Schools are too busy aiming at perfecting the outdated Industrial Age model. The school calendar, curriculum, credit system, daily schedule, and many instructional methods are Industrial Age products. For those who don’t know, the Industrial Age is long gone.

Reason 1
If school developed a new idea that is against the norm, the community forces within the public will act to undo the change; thus returning it to the norm because an “it was good enough for me” attitude.

Reason 2
The public desires higher academic standards and expectations, as well as tougher discipline. Well, at least until it effects them.

Reason 3
As a group, educators are not agents of change. It’s their inability to think outside of the Industrial Age model that will help keep schools with their current rut. Much change with schools is illusionary, insignificant, or based to reinforce the Industrial Age model.

Reason 4
Unquestionably, and supported by law, conditions of work are subject to the collective bargaining table. Therefore, in order for change to occur, the teacher union must not only be involved, it must be willing to change.

Reason 5
For change to occur, educational leadership must be willing to take risk and simultaneously challenge the public. Since such a combination jeopardizes their job security, the chance of this happening is slim.

Reason 6
Schools are currently on a paper chase with publicized, mandatory-testing programs. Interestingly, the majority of the tests are based on content standards from the Industrial Age. Schools have spent much time and energy to align their curriculum to these tests/standards, thus any deviation away into something new would be at the risk of scores.

Reason 7
Meaningful change involves a pronounced period of chaos, which would probably be accompanied by lower test scores. Although going through this phase could lead to high standards and results, schools have a tendency to retreat during these situations.

Reason 8
With the ongoing race to score well and be acclaimed to the public, schools work hard to place a positive spin on anything and everything. If schools are as good as the claim, why should they change?

Reason 9
Picture a school hallway as a large conglomerate with each room representing individual companies. As teachers focus on their own classroom, fewer focus outside the box: about the grade level or department; and even fewer address a bigger school-wide mentality.

Reason 10
With a shedding of responsibilities to others, education current lacks balanced accountability. Parents, students, and school administrators shift some of their responsibility to teachers. Surprise! They also have legitimate responsibilities.

Closing Thought

Years ago I heard a member of a state Department of Education say something like this: “Given the system we have, there’s no doubt in my mind that the teacher’s in this state are doing better. After all, I have the stats to prove it. The real question is, is this the system we want to perfect?”

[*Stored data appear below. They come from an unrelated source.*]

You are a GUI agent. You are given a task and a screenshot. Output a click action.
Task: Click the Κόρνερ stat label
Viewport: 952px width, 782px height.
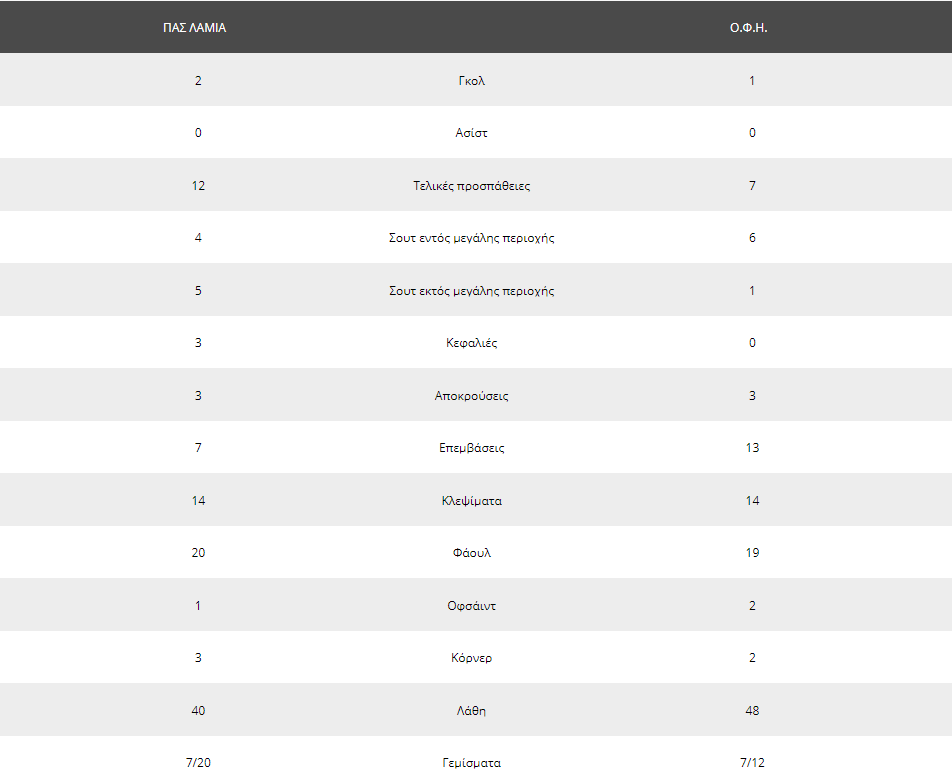point(472,658)
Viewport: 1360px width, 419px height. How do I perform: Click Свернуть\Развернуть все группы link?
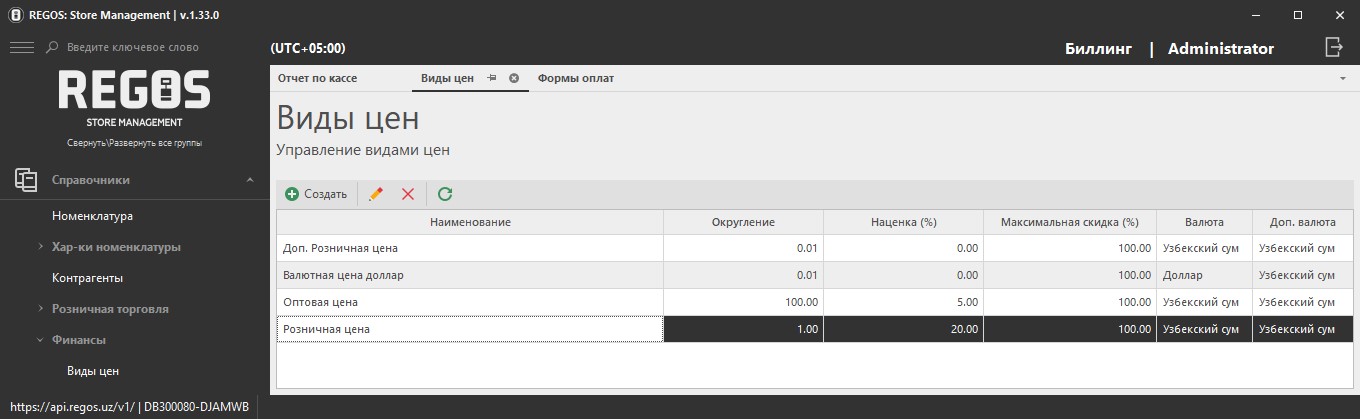coord(134,143)
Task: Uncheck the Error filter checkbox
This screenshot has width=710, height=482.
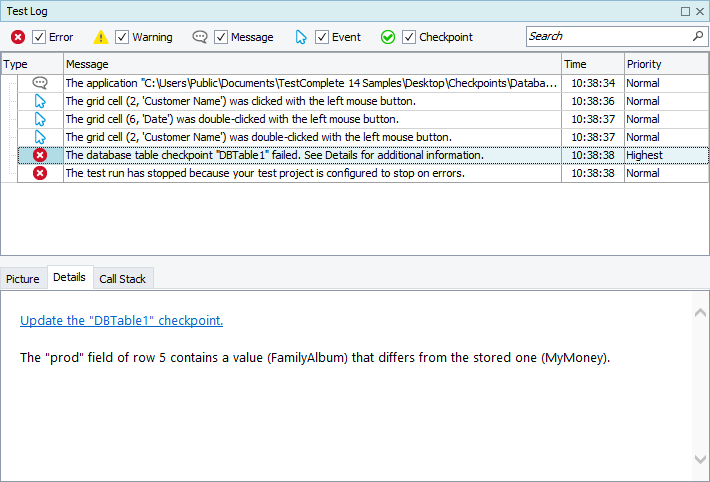Action: pos(39,37)
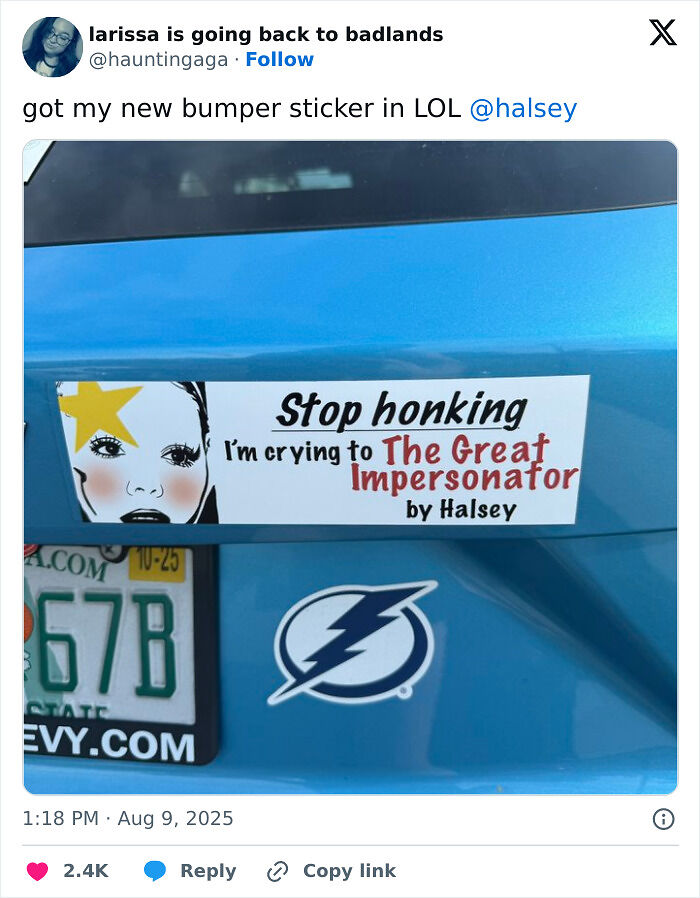Click the blue reply speech bubble icon

(155, 871)
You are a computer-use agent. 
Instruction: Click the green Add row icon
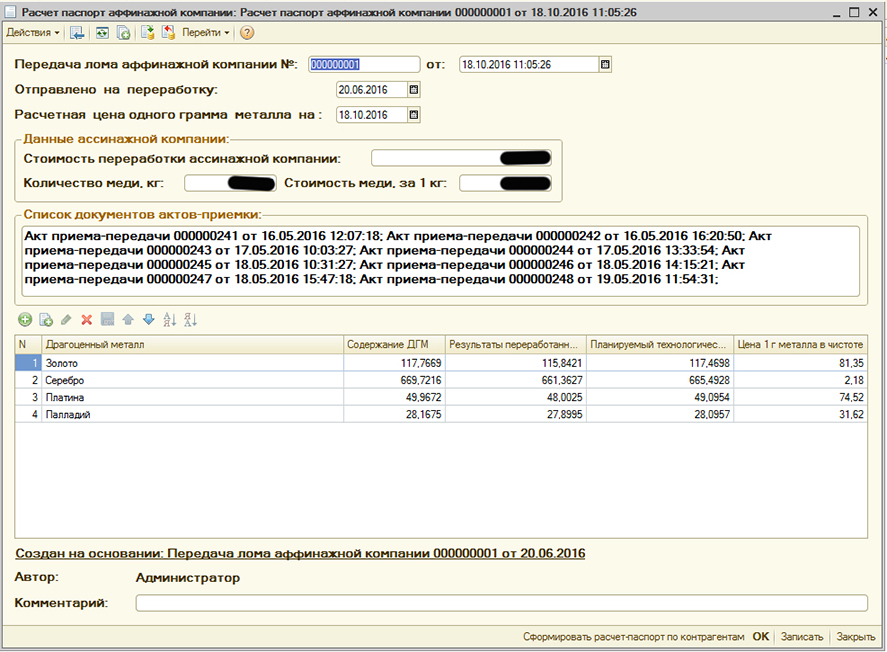click(x=25, y=320)
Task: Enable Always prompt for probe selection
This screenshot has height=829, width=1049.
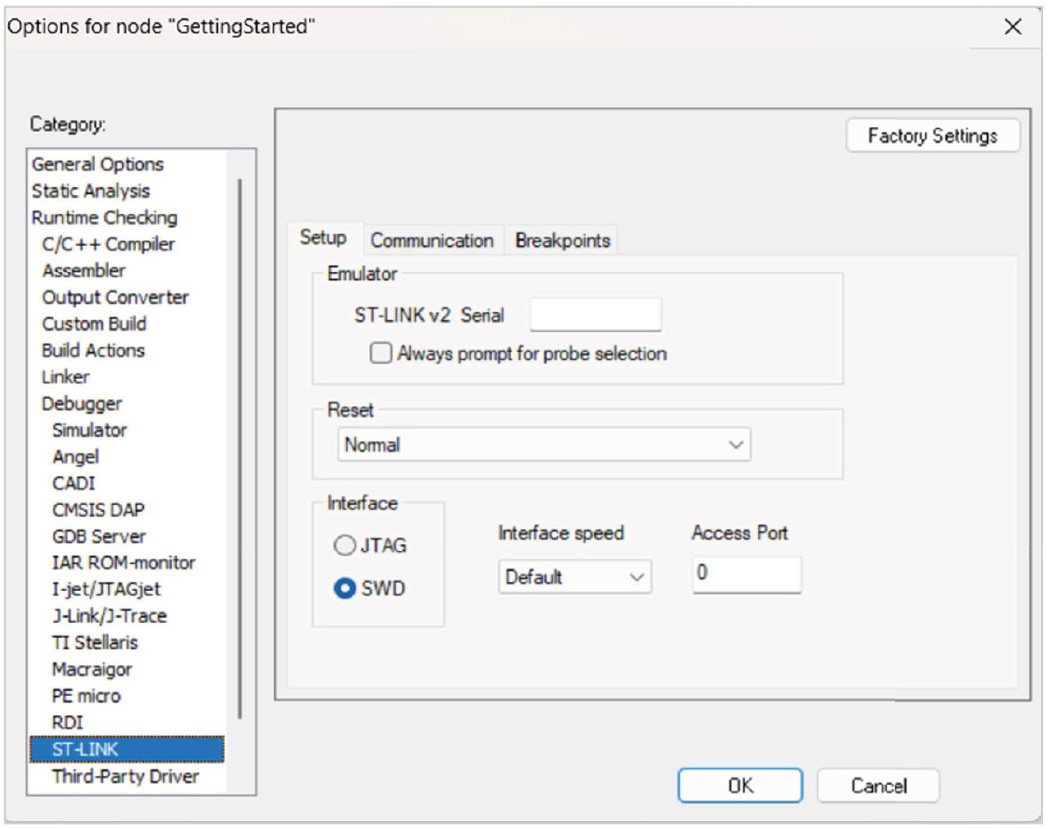Action: 381,354

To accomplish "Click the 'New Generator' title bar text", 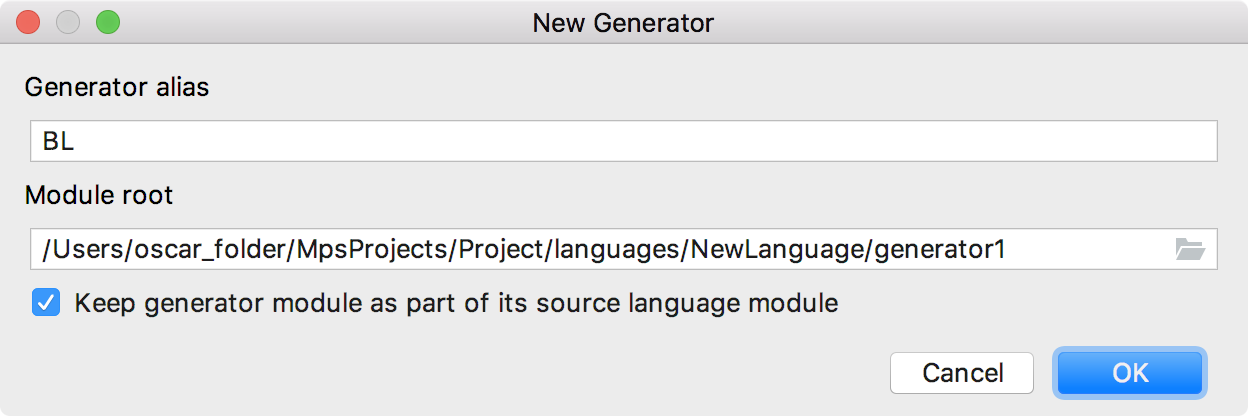I will (623, 22).

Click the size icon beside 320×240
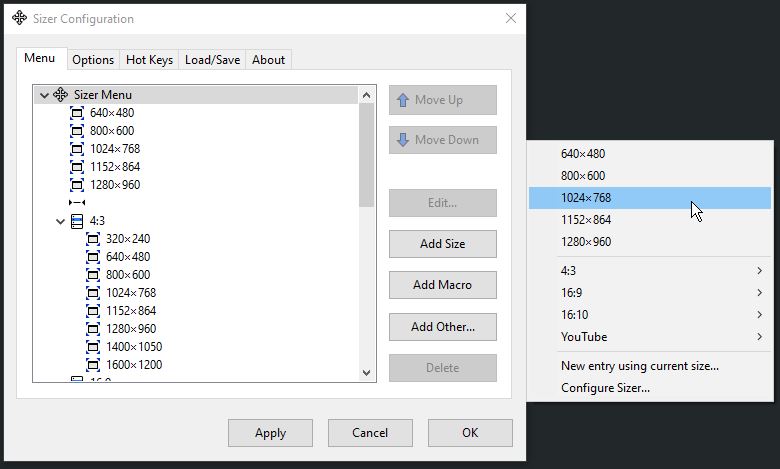[93, 239]

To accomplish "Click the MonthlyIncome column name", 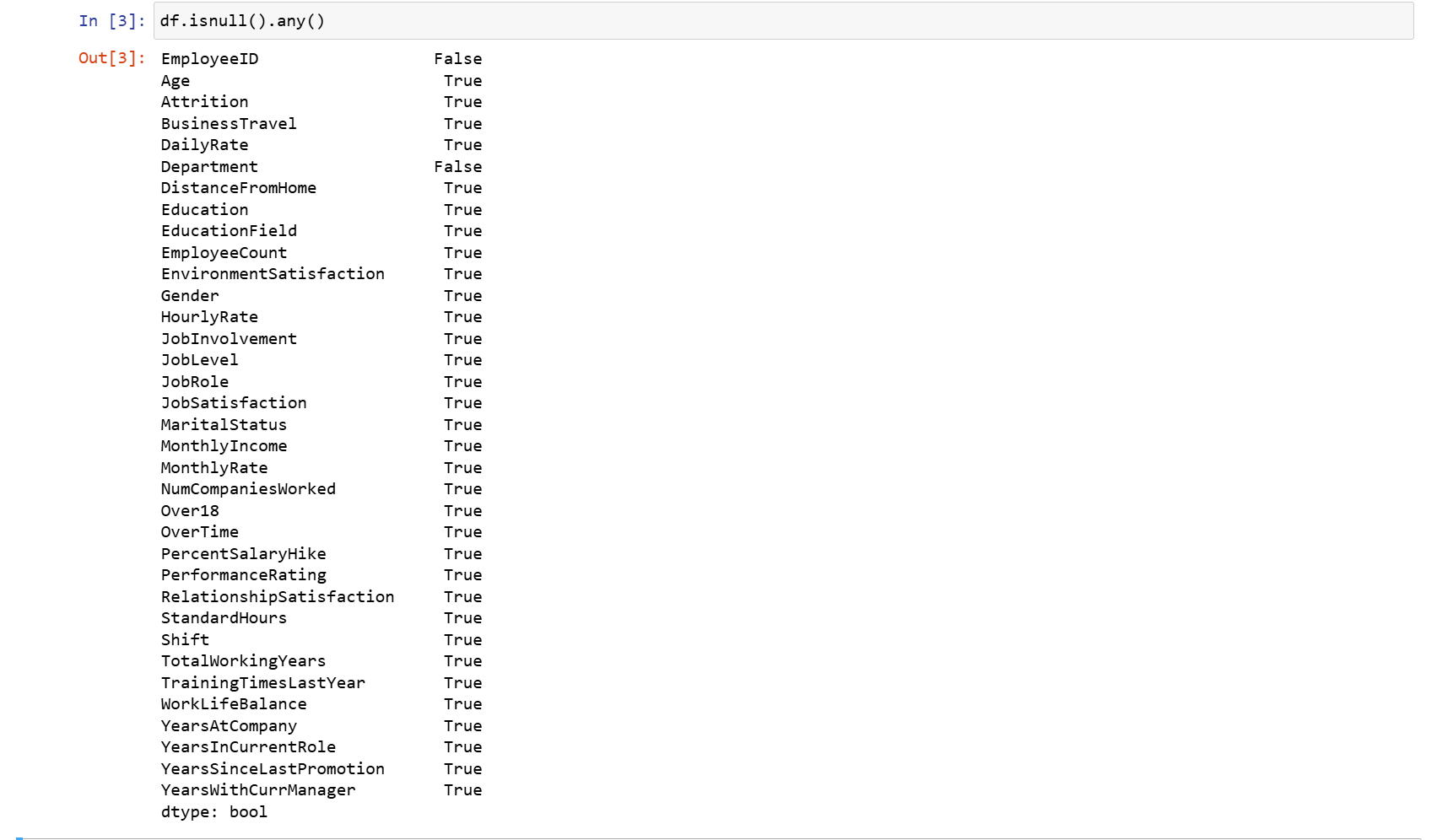I will tap(224, 446).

27 thoughts on “On School Reform: The Difficulties

  1. Excellent insights shared here in your post–thanks. Reason 4 and Reason 5 are spot on. Tough challenges to overcome without a sense of “give and take” from all parties involved in the process.

    Like

    • Al,
      As a friend of mine once said, education contains a lot of “inertia” …. something at rest tends to remain at rest unless acted upon by an unbalanced force … plus considering its massiveness, it takes a lot of energy to get it to even budge!

      Thanks for visiting and commenting.

      Like

  2. Great post! We really ned to do something about our schools…But the big question is are people willing to make the sacrifice that is needed for an overhaul…The funding of schools in Ohio has to be addressed also…Our property taxes have been going up at an alarming rate in many areas.

    Like

    • Beeze,
      Change isn’t easy – let alone significant change. I question whether the public has the guts and patience to do it – let alone understanding the reason why.
      Thanks for commenting.

      Like

    • I have relatives in Ohio and have watched the school systems decline or stay the same there despite high property tax rates and the promises made when Ohio instituted a lottery. From my outsider perspective, it appears that the new dollars are quickly consumed by greater administrative costs and funding for non-core curriculum expenses.

      Like

      • Thersites,
        Ohio does have school funding issues, and one that is turned into a political quagmire in the statehouse.

        In terms of the Ohio Lottery. Yes, it was sold that way and has improved funding allocation. However, at the time, profits from the Ohio Lottery went into the state’s General Fund … yes, the same pot that funds education.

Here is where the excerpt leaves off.